WRITTEN INSTRUCTION>
Copy the listing word for word, from its first line through the line that contains "click(197, 184)", and leave out the pictures.

Start RECORDS FOR THIS EXERCISE

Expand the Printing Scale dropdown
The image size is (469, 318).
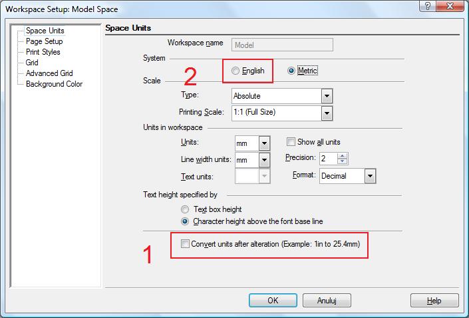coord(327,113)
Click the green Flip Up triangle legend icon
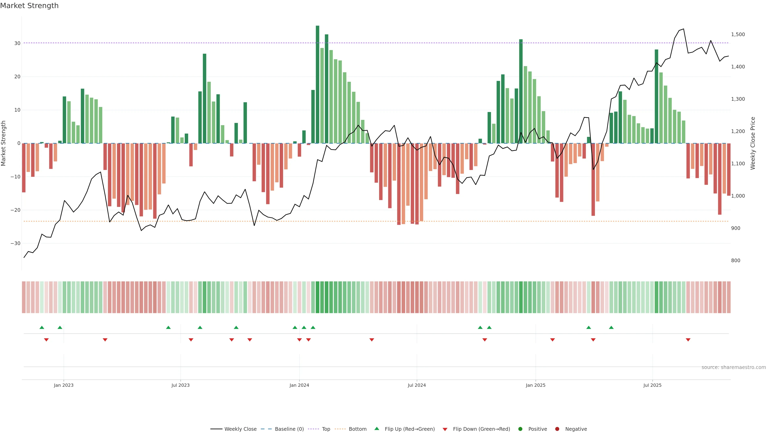 377,428
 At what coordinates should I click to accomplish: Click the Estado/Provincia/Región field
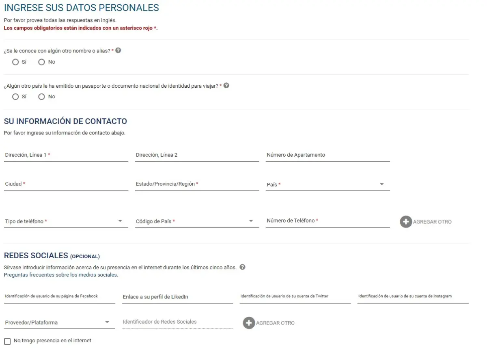click(197, 184)
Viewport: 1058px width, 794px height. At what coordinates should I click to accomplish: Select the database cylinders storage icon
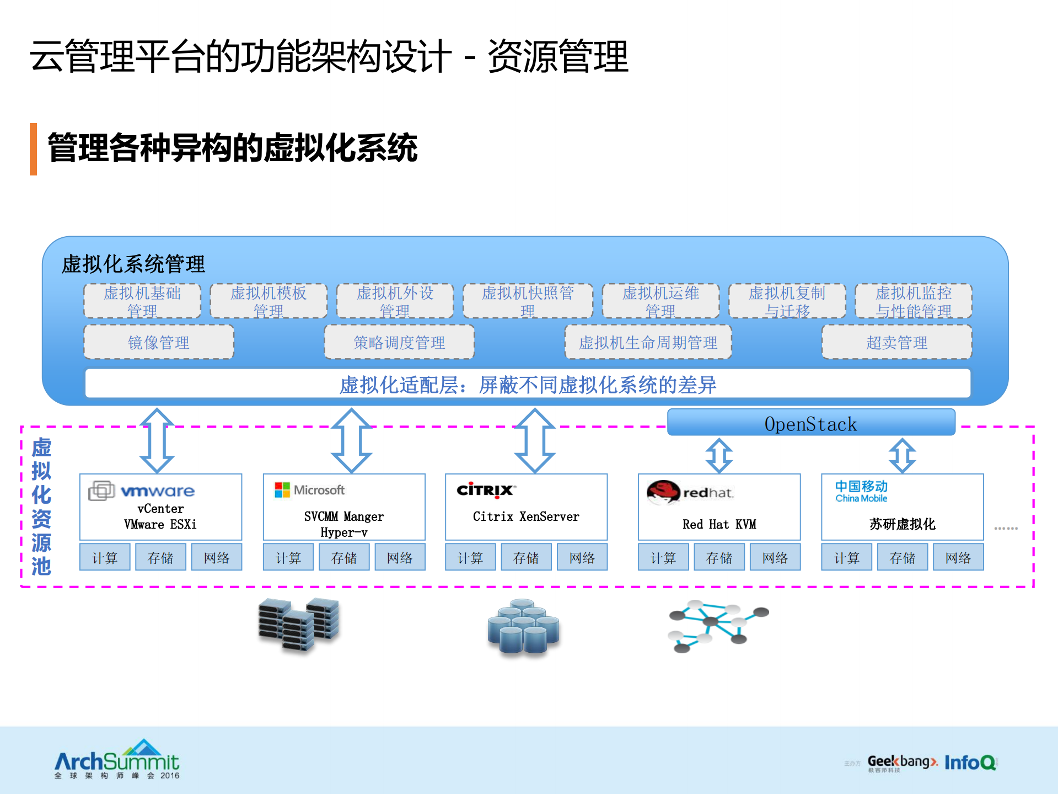522,626
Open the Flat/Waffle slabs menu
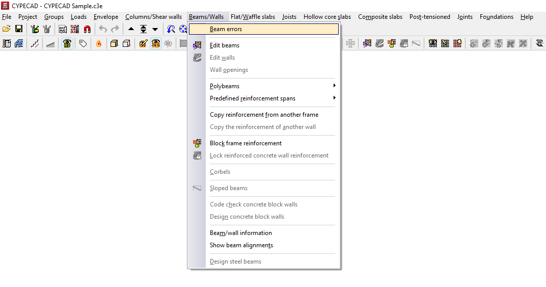This screenshot has height=287, width=546. tap(253, 17)
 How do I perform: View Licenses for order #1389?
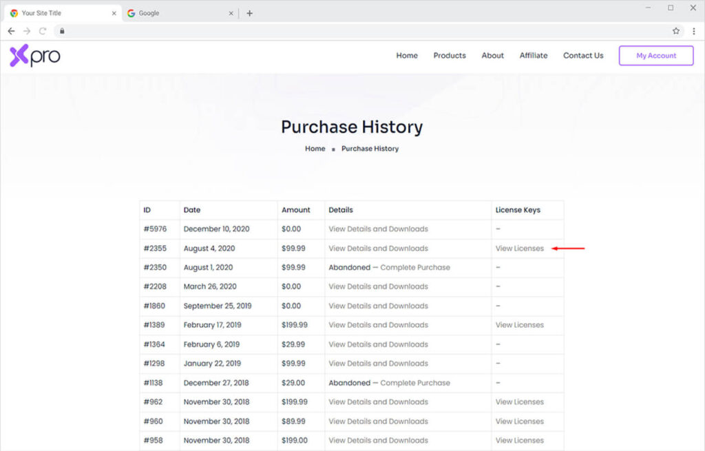[x=519, y=325]
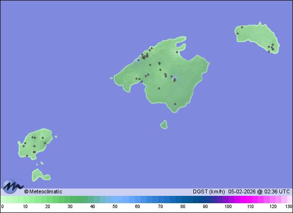Image resolution: width=293 pixels, height=213 pixels.
Task: Select the southernmost station marker on Mallorca
Action: (x=175, y=104)
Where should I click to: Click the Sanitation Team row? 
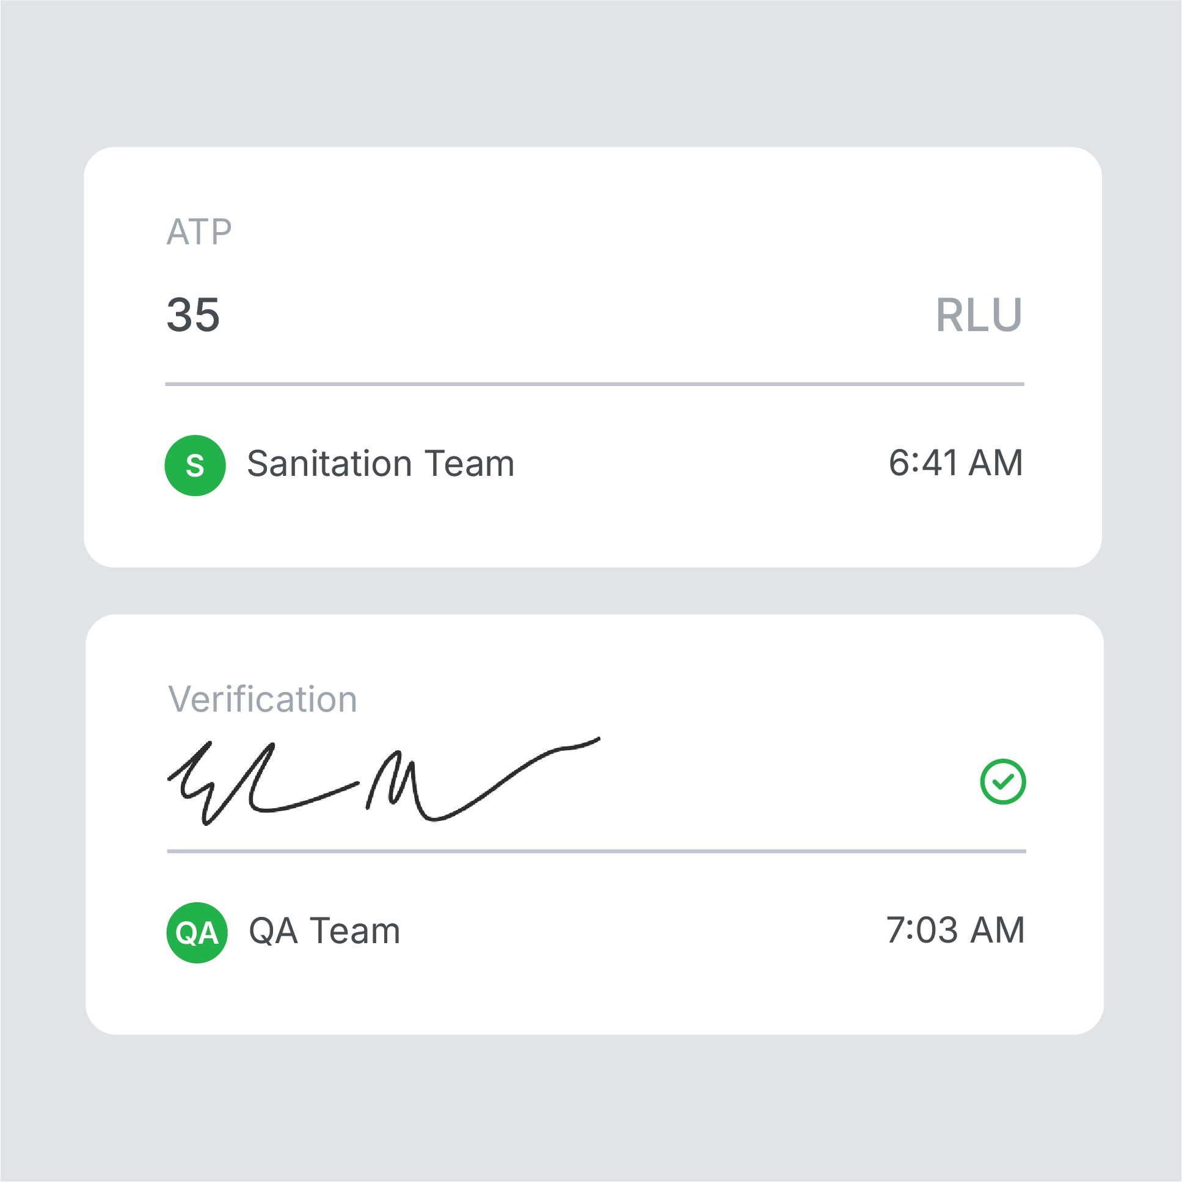(595, 466)
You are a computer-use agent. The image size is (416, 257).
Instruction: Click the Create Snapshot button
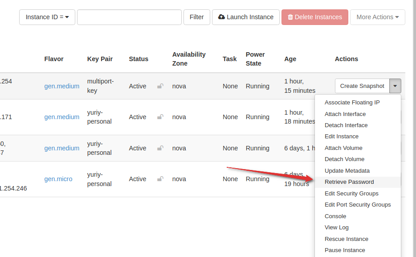pos(362,86)
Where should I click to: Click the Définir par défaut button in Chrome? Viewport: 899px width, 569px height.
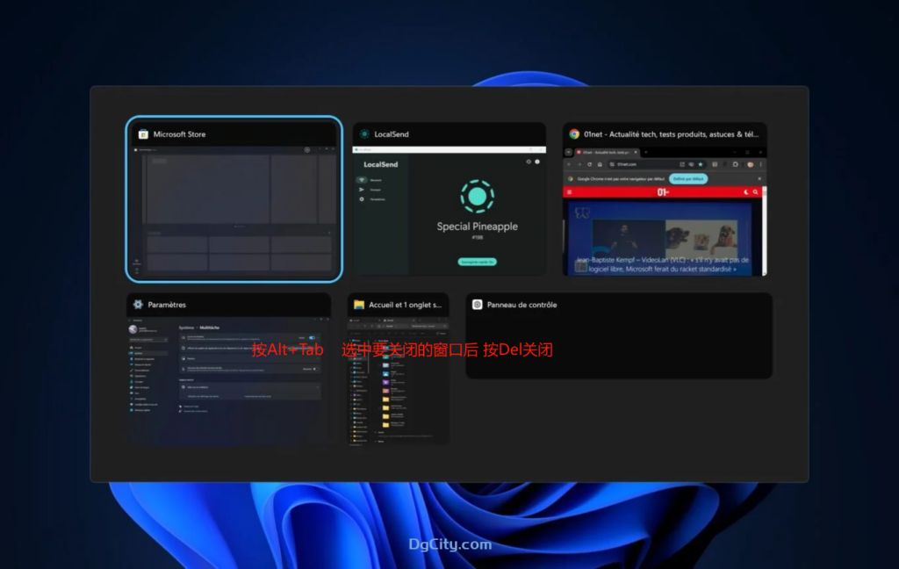[688, 179]
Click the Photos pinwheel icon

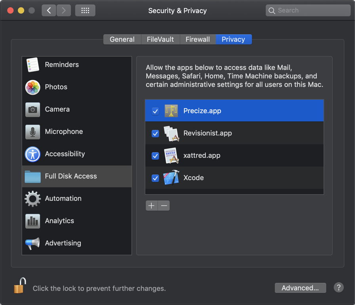pyautogui.click(x=32, y=87)
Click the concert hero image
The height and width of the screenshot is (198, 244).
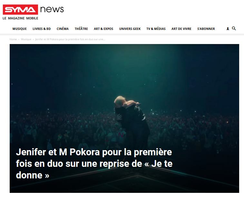coord(124,118)
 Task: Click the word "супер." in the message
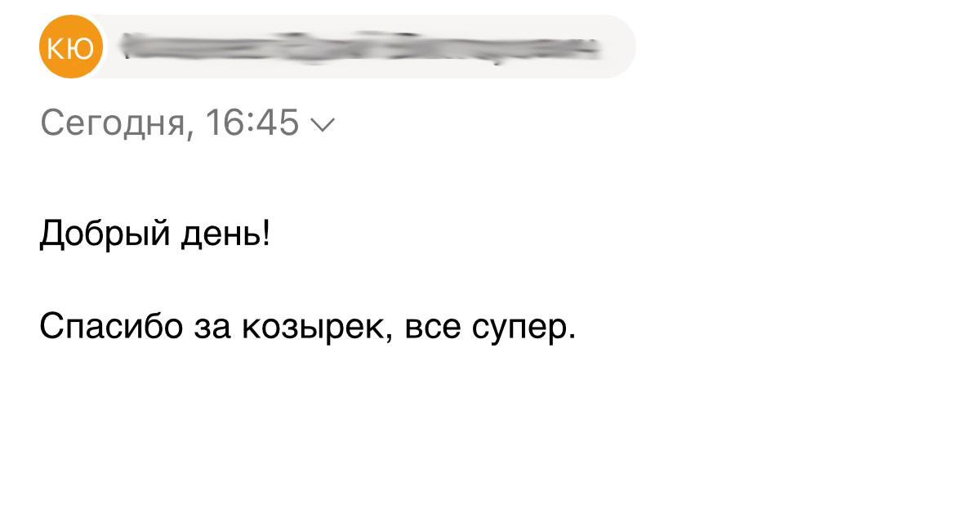[x=523, y=328]
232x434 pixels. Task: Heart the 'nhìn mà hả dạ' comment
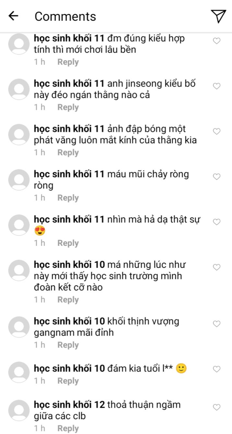click(x=216, y=222)
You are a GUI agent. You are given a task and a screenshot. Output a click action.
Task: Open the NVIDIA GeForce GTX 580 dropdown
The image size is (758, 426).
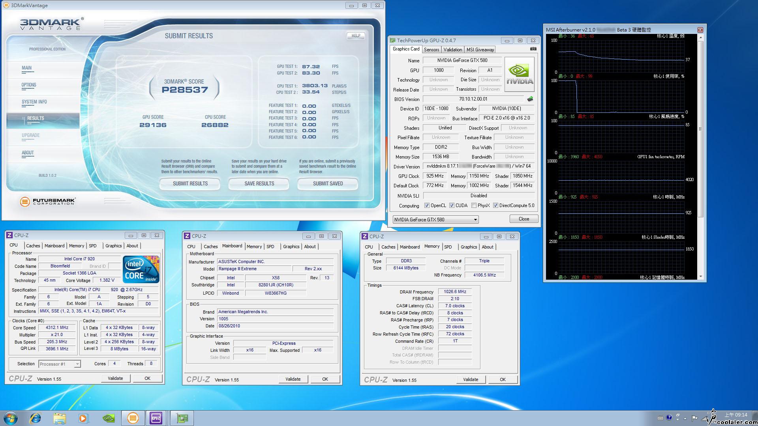pyautogui.click(x=475, y=220)
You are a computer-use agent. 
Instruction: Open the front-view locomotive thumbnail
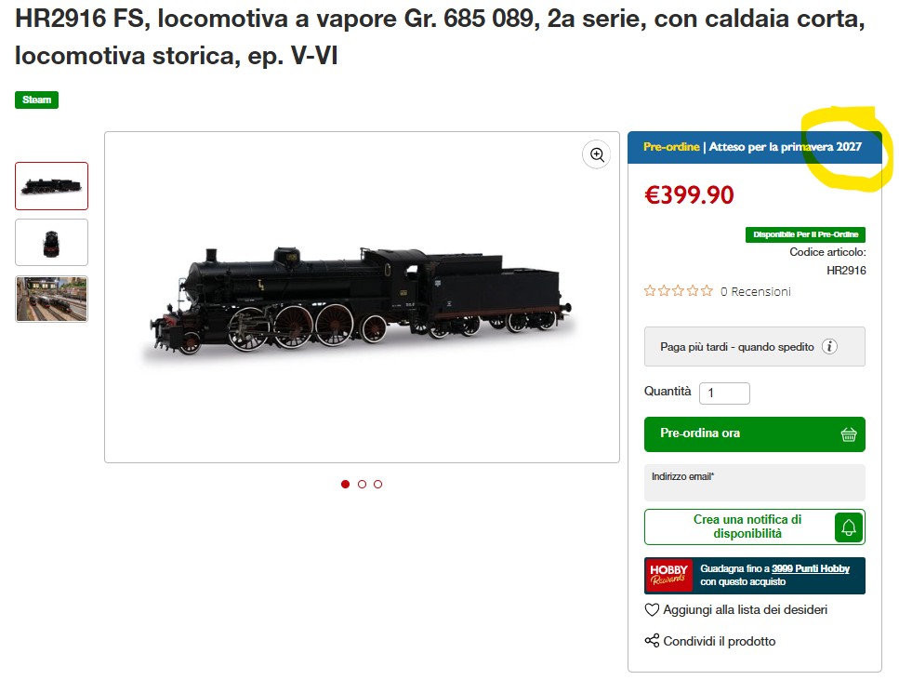tap(52, 242)
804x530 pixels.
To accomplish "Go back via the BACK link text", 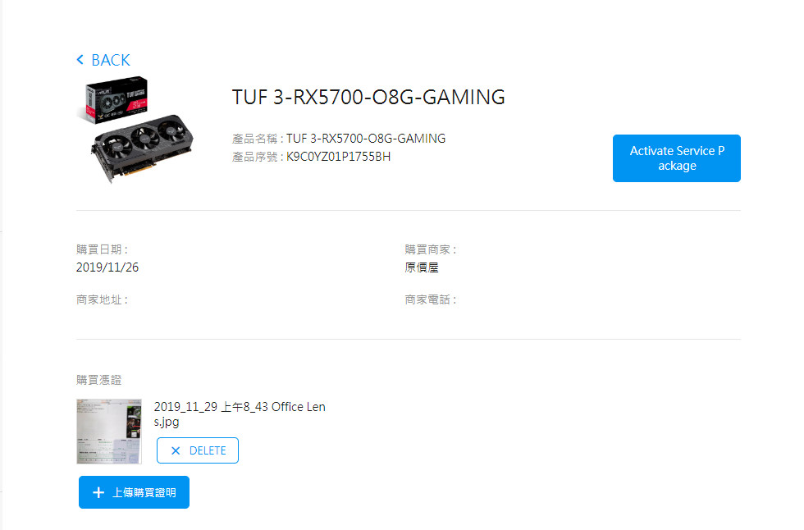I will point(111,60).
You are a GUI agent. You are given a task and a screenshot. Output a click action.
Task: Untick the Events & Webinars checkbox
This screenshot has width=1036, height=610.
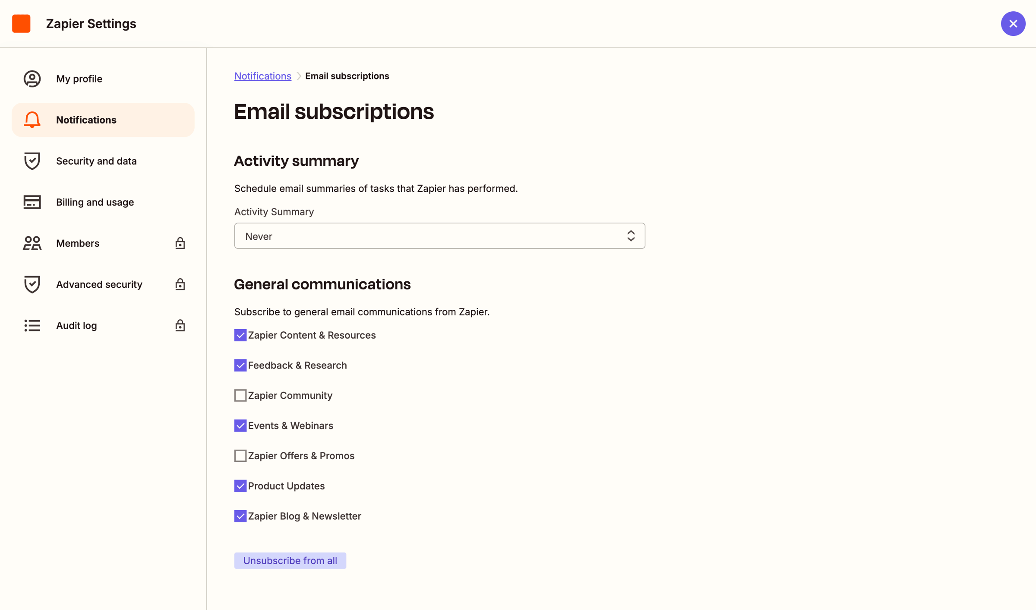click(240, 426)
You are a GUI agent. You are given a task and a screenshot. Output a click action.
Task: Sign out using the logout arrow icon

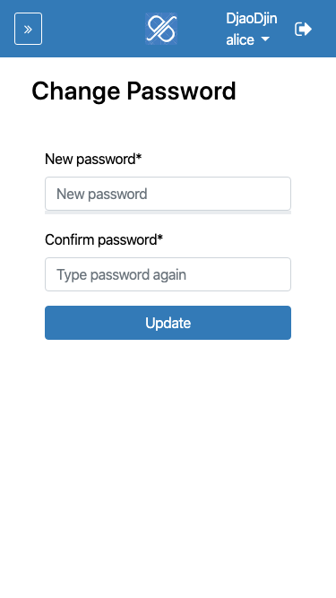[303, 29]
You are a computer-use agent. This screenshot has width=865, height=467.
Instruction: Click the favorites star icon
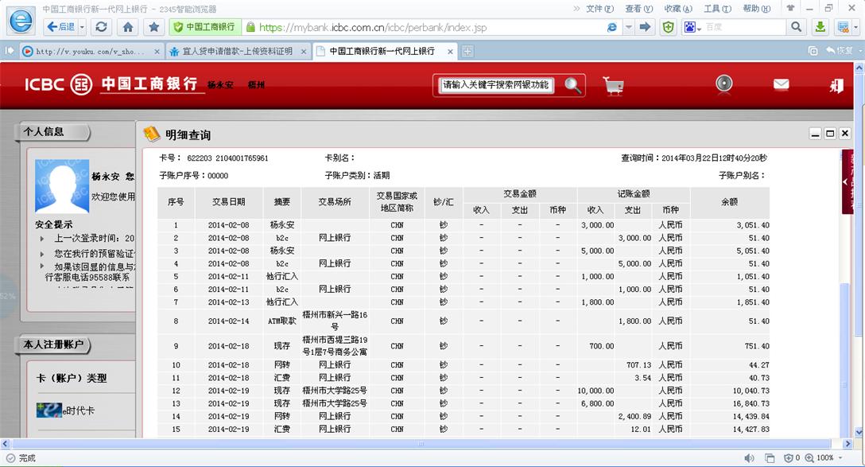click(154, 27)
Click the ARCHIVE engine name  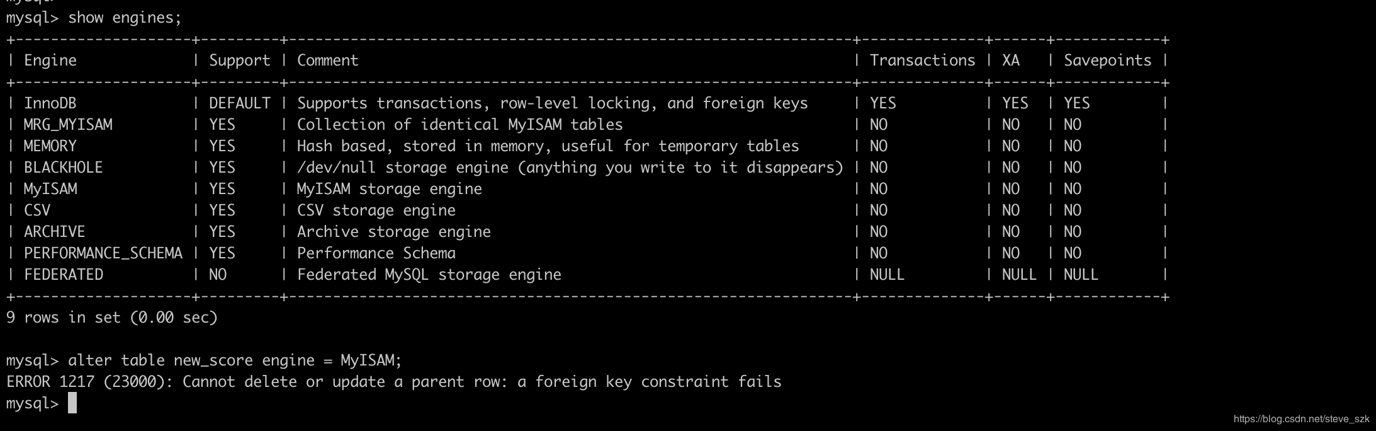(54, 232)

End RECORDS FOR THIS EXERCISE

WRITTEN SOLUTION>
Expand the Printing Scale dropdown
The image size is (469, 318).
coord(327,113)
Click the green Flip Up triangle legend icon
 377,428
 At what coordinates should I click to accomplish: Click the Estado/Provincia/Región field
click(197, 184)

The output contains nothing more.